*Exercise requirements*: Once the images are removed, repeat all of the entries exactly.

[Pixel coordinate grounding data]
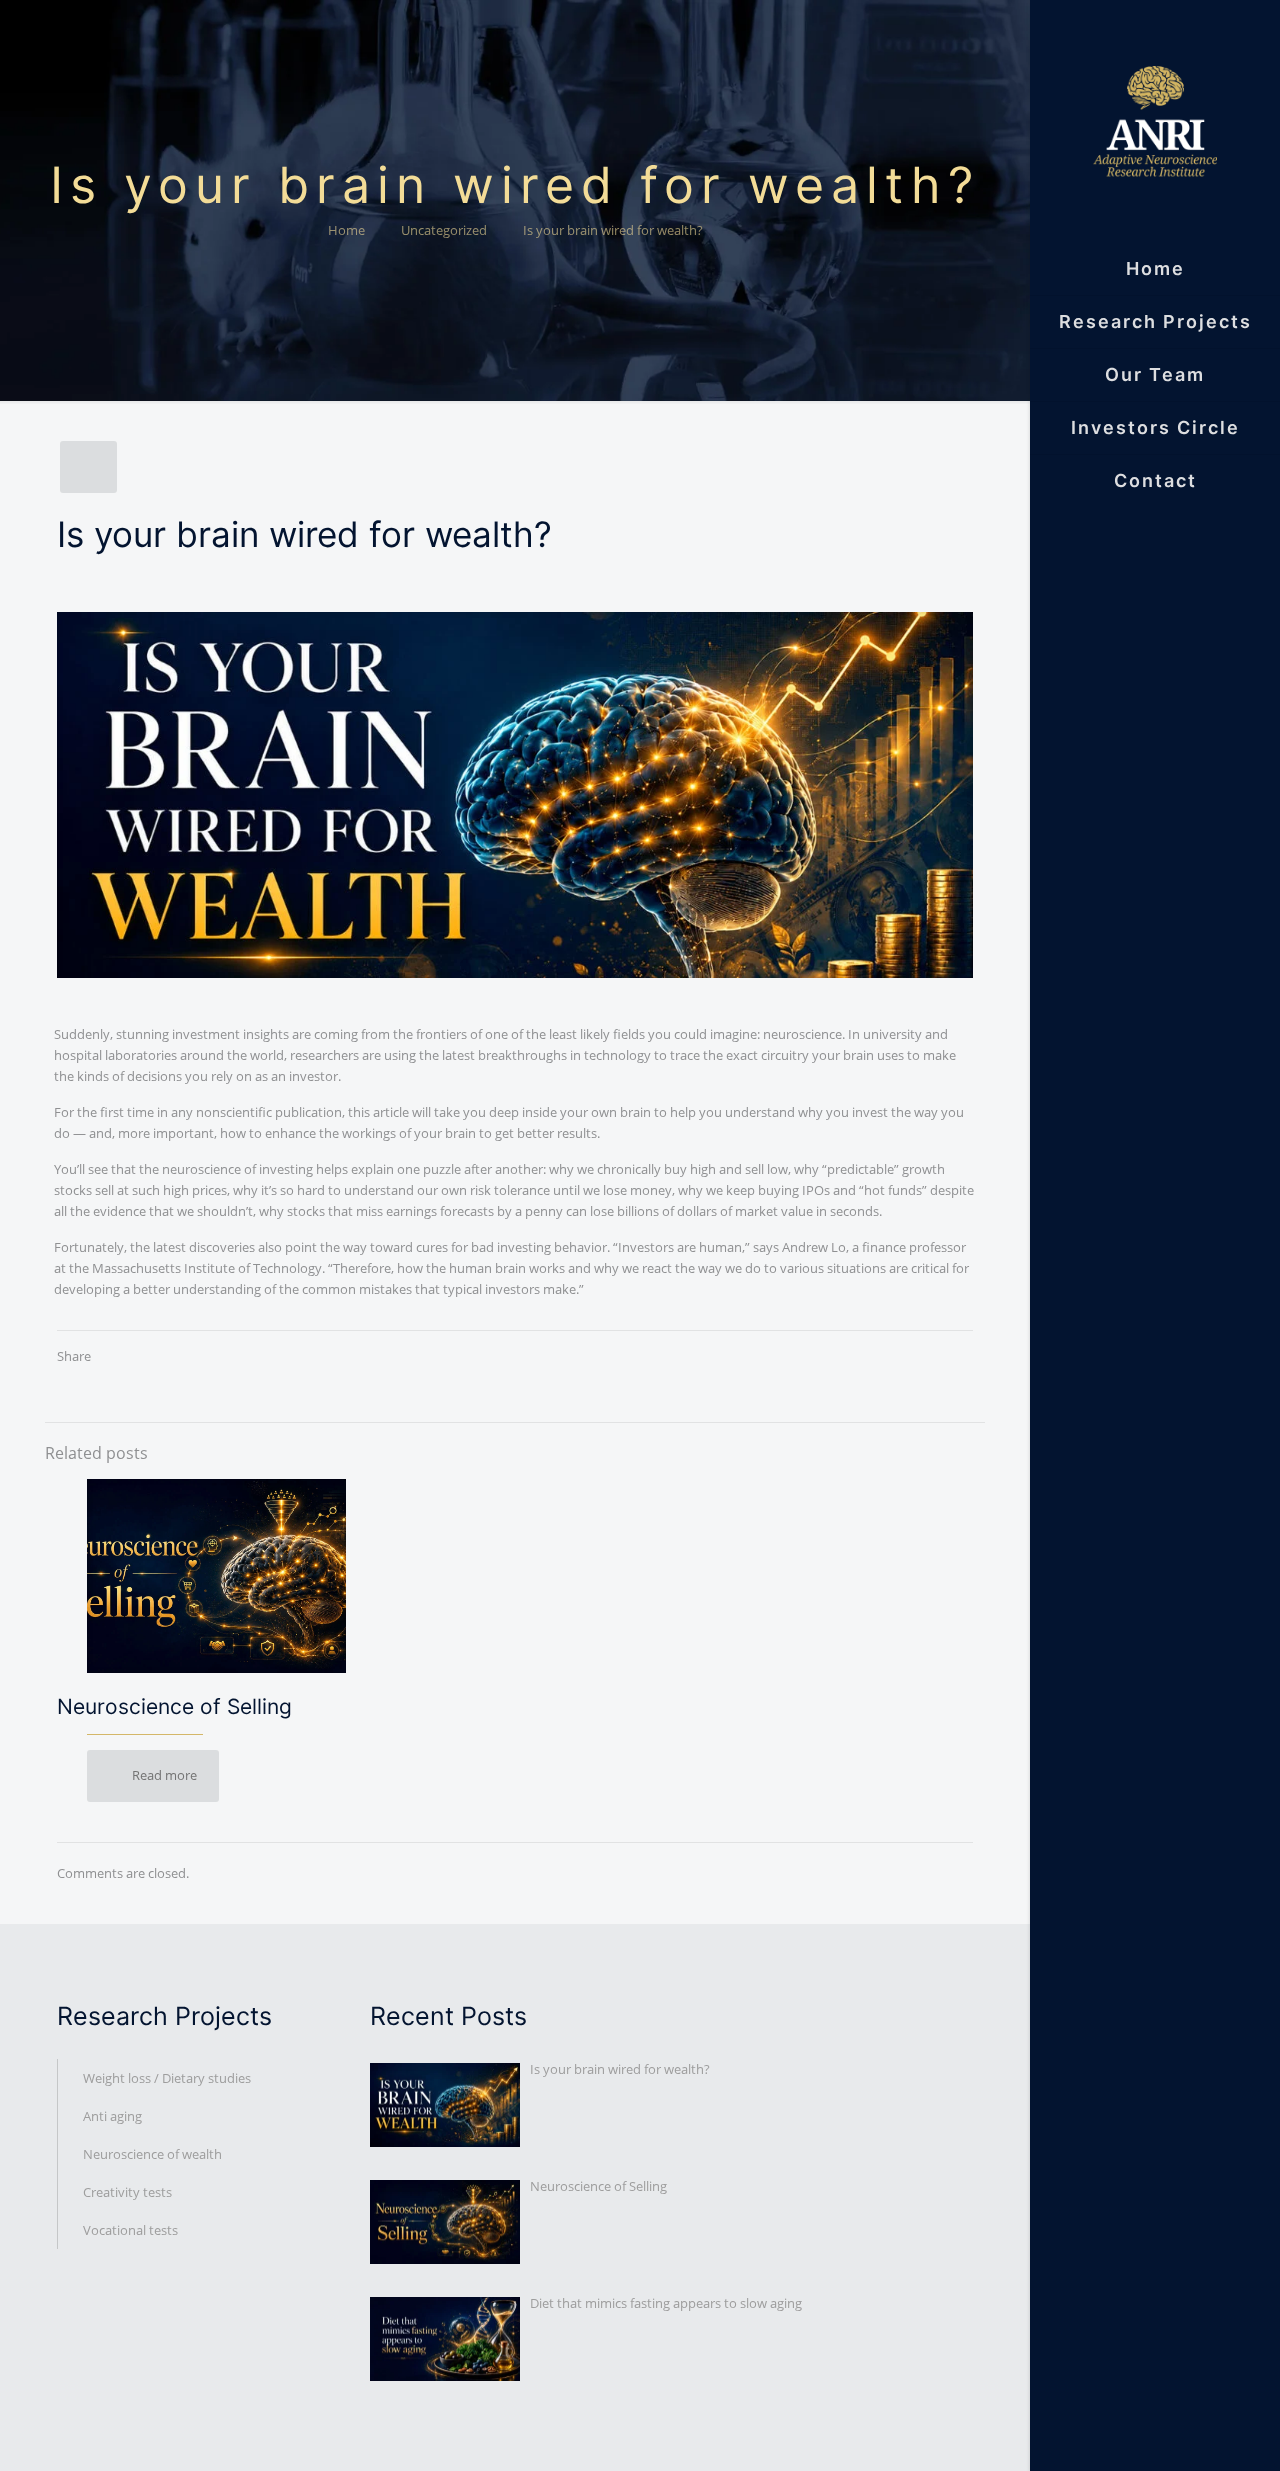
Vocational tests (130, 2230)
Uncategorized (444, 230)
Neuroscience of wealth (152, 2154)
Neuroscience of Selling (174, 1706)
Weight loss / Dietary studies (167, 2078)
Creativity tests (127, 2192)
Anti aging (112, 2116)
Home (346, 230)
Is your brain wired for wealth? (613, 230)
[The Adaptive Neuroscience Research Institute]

*Response area*:
Vocational tests (130, 2230)
Uncategorized (444, 230)
Neuroscience of wealth (152, 2154)
Neuroscience of Selling (174, 1706)
Weight loss / Dietary studies (167, 2078)
Creativity tests (127, 2192)
Anti aging (112, 2116)
Home (346, 230)
Is your brain wired for wealth? (613, 230)
[The Adaptive Neuroscience Research Institute]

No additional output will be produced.